Bagian keenam
Tangerang (babadbanten.com). Seperti mendapat durian yang jatuh dari pohonnya. Perubahan Politik di Indonesia Akibat gerpol 98 membuka katub yang selama ini tertutup rapat yang sangat mustahil bisa dibuka oleh siapapun.
Namun sepertinya, kehendakNya jua yang menghendaki terjadinya perubahan tersebut. Gerakan politik yang begitu keras untuk meruntuhkan kekuasaan orde baru tidak diimbangi oleh kesiapan mental dan ekonomi yang berpihak pada rakyat kebanyakan.
Padahal seandainya saja gerakan politik 98 sudah berhitung matang dari sisi kesiapan ekonomi rakyat kecil, kemungkinannya perubahan politik tidak begitu berdampak begitu besar kepada rakyat. Rakyat tidak akan mungkin menjadi “pengemis politik”. Tapi akan memanfaatkan kesempatan dan peluang tersebut untuk memperkuat barganing politik untuk kesejahteraan rakyat.
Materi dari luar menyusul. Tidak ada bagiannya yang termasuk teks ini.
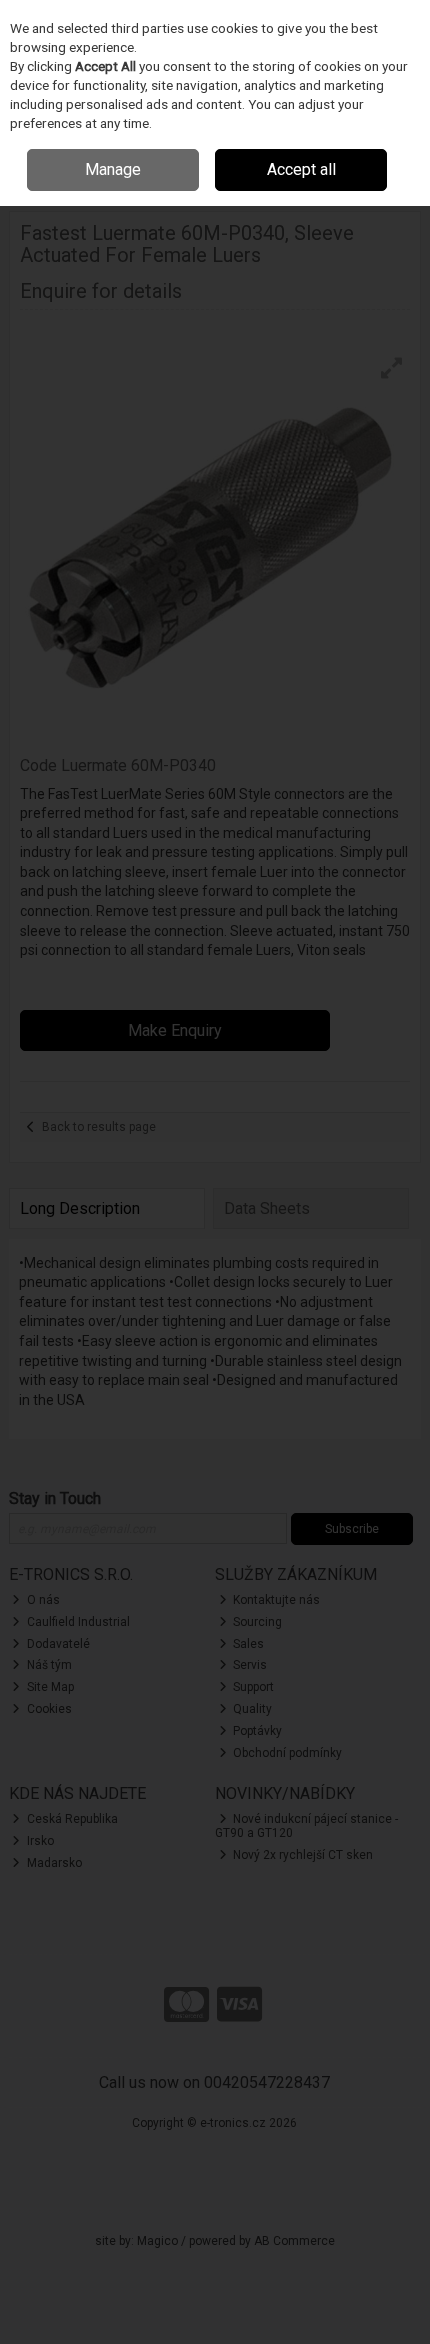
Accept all (301, 169)
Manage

Partai-partai tumbuh bagaikan jamur di musim hujan. Seiring waktu, ketokohan 98 mulai redup. Karena Paket Reformasi gagal mewujudkan harapan rakyat. Perubahan politik dari rezim orde baru ke rezim Reformasi tidak memberikan perubahan signifikan bagi kesejahteraan rakyat. Agenda penghapusan KKN (kolusi korupsi dan nepotisme) yang begitu nyaring ternyata hanya untuk menghantam elit politik tertentu. Bahkan di era rezim Reformasi praktek KKN sudah tanpa rasa malu-malu lagi.
Lihatlah pejabat yang terkena OTT KPK dan Kejagung, mereka bangga dengan senyumannya dan menenteng koper ke dalam gedung KPK dengan mengenakan Jaket orange.
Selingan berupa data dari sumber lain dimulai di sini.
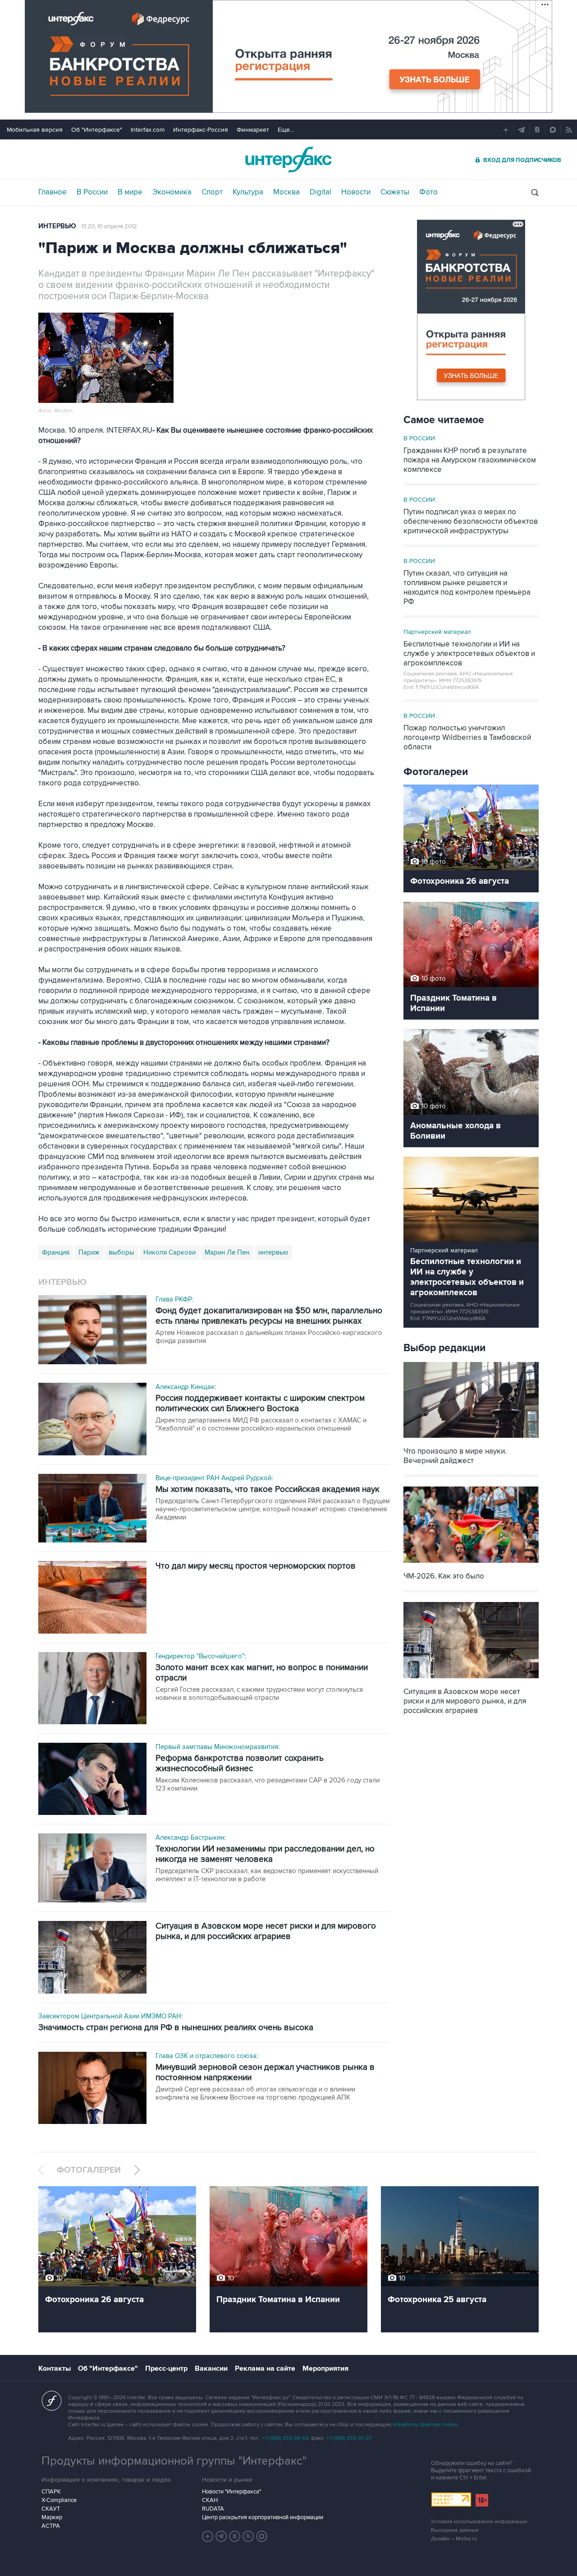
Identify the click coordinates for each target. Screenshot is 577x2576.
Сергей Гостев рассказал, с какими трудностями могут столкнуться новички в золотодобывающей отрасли (259, 1693)
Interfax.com (148, 130)
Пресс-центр (166, 2368)
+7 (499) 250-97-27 (348, 2438)
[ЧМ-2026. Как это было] (471, 1564)
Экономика (172, 192)
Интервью (57, 226)
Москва (286, 192)
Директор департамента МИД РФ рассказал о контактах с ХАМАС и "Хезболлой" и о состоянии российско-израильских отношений (261, 1424)
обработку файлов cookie (425, 2424)
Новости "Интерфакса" (231, 2491)
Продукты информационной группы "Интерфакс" (174, 2461)
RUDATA (213, 2508)
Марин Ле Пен (227, 1252)
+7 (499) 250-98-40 (285, 2438)
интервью (273, 1252)
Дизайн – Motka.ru (454, 2538)
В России (92, 192)
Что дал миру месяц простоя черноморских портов (256, 1566)
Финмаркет (253, 130)
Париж (89, 1252)
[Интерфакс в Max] (262, 2536)
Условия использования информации (479, 2521)
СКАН (210, 2500)
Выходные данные (455, 2530)
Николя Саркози (169, 1252)
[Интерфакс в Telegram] (221, 2536)
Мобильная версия (35, 130)
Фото (428, 192)
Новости (356, 192)
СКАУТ (50, 2508)
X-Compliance (59, 2500)
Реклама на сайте (265, 2368)
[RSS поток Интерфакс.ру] (248, 2536)
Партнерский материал (437, 632)
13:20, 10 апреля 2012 (109, 226)
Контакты (54, 2368)
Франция (55, 1252)
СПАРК (51, 2491)
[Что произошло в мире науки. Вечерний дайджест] (471, 1439)
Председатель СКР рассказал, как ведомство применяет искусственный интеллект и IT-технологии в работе (267, 1875)
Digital (320, 192)
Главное (52, 192)
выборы (121, 1252)
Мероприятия (325, 2368)
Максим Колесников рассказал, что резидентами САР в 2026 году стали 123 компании (268, 1784)
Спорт (212, 192)
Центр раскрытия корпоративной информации (262, 2517)
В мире (130, 192)
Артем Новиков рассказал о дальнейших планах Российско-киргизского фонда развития (269, 1337)
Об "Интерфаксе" (96, 130)
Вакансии (211, 2368)
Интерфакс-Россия (200, 130)
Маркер (51, 2517)
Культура (248, 192)
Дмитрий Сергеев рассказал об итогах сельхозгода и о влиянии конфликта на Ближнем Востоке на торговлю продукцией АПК (255, 2093)
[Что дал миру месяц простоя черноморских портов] (92, 1598)
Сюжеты (394, 192)
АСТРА (50, 2526)
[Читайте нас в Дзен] (208, 2536)
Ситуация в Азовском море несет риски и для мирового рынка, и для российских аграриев (266, 1931)
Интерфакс (288, 159)
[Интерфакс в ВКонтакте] (235, 2536)
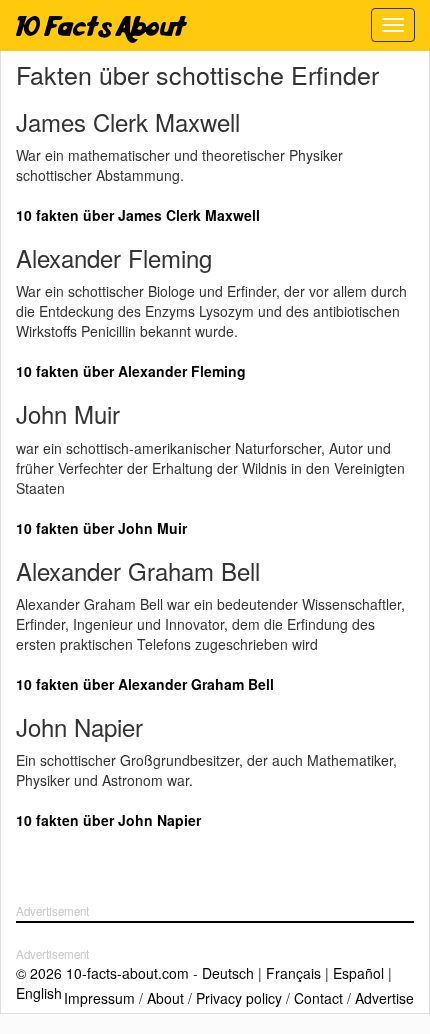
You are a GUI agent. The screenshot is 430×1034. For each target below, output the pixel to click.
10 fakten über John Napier (108, 820)
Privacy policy (239, 998)
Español (358, 973)
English (39, 993)
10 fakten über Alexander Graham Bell (145, 684)
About (165, 998)
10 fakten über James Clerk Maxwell (138, 215)
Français (293, 973)
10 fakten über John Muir (101, 528)
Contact (318, 998)
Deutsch (228, 973)
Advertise (384, 998)
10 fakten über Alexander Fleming (131, 371)
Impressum (99, 998)
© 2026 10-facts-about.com (102, 973)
Maka tidak mengherankan bila celah mental anak bangsa kita yang masih rapuh ini menjadi pintu masuk yang paling mudah untuk “menguasai” sumber daya kekayaan bangsa baik SDA yang melimpah maupun SDM yang berkualitas yang bisa dimanfaatkan untuk proxy asing.
Disinilah sesungguhnya konteks “Walisongo” di zaman Metaverse harus kita pahami dan tempatkan. Agar kita tidak terkungkung oleh kehaluan yang membekukan.
“Walisongo” sebagai sebuah entitas spesial pada zamannya yang telah mampu menjadi pemandu bangsa Nusantara mencapai kejayaannya harus bisa dimaknai dalam konteks kekinian.
Sebab zaman sekarang di era Metaverse pun pertandingannya masih terus berlangsung dan akan terus berlanjut sampai siapa yang sesungguhnya berhak mendapatkan supremasi sebagai yang terkuat dan menang dalam pertandingan akhir zaman di Nusantara ini. Apakah Walisongo ataukah 9 Naga. Waktu yang akan membuktikan dan menjadi saksinya.(red/TS/101).